EXERCISE AIM ->
Copy each entry below verbatim. Skip the pictures.

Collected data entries

-.-.-

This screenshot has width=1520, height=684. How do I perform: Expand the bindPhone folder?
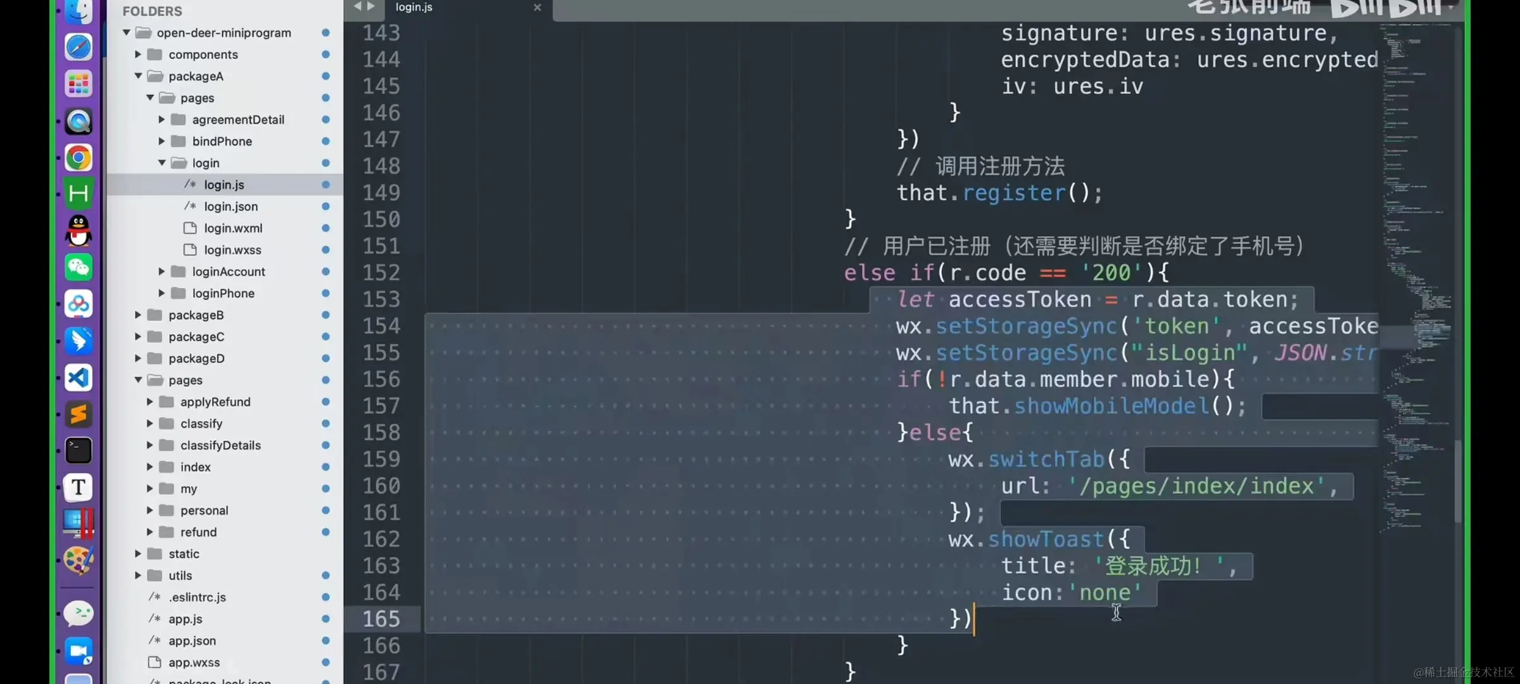pyautogui.click(x=162, y=141)
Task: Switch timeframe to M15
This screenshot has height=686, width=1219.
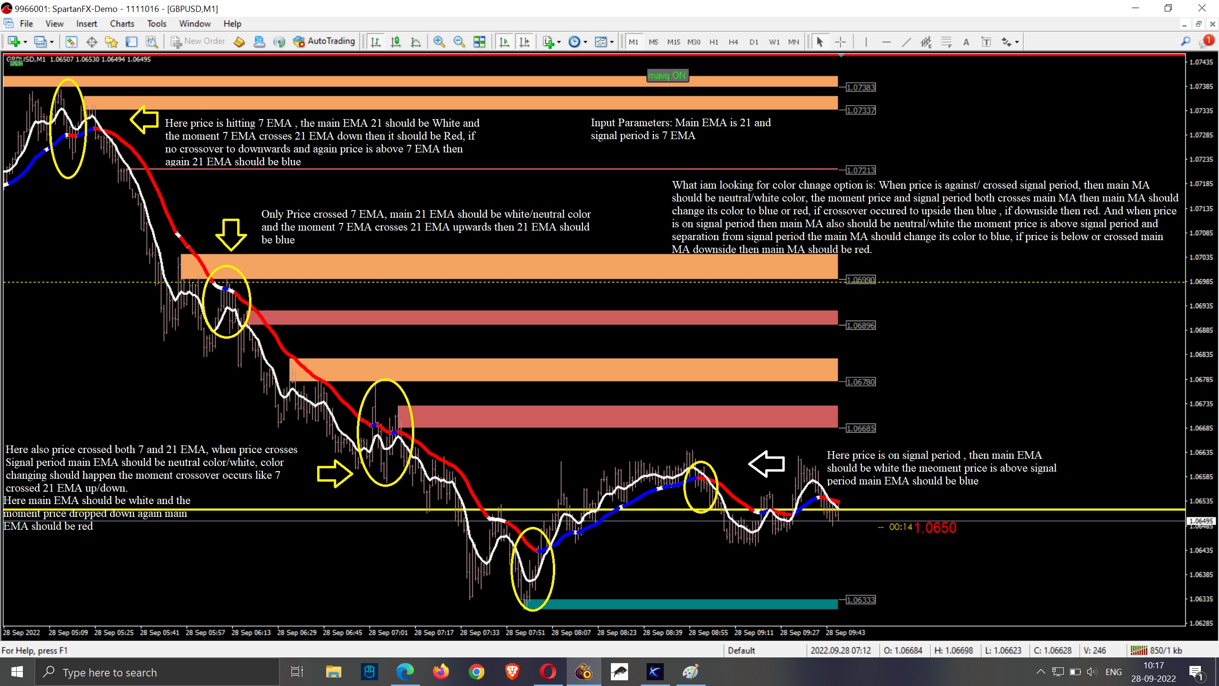Action: coord(673,42)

-.-.-

RESPONSE TO THIS EXERCISE ->
This screenshot has width=1520, height=684. How do I perform: Expand the bindPhone folder?
pyautogui.click(x=162, y=141)
Task: Switch timeframe to M15
This screenshot has height=686, width=1219.
Action: coord(673,42)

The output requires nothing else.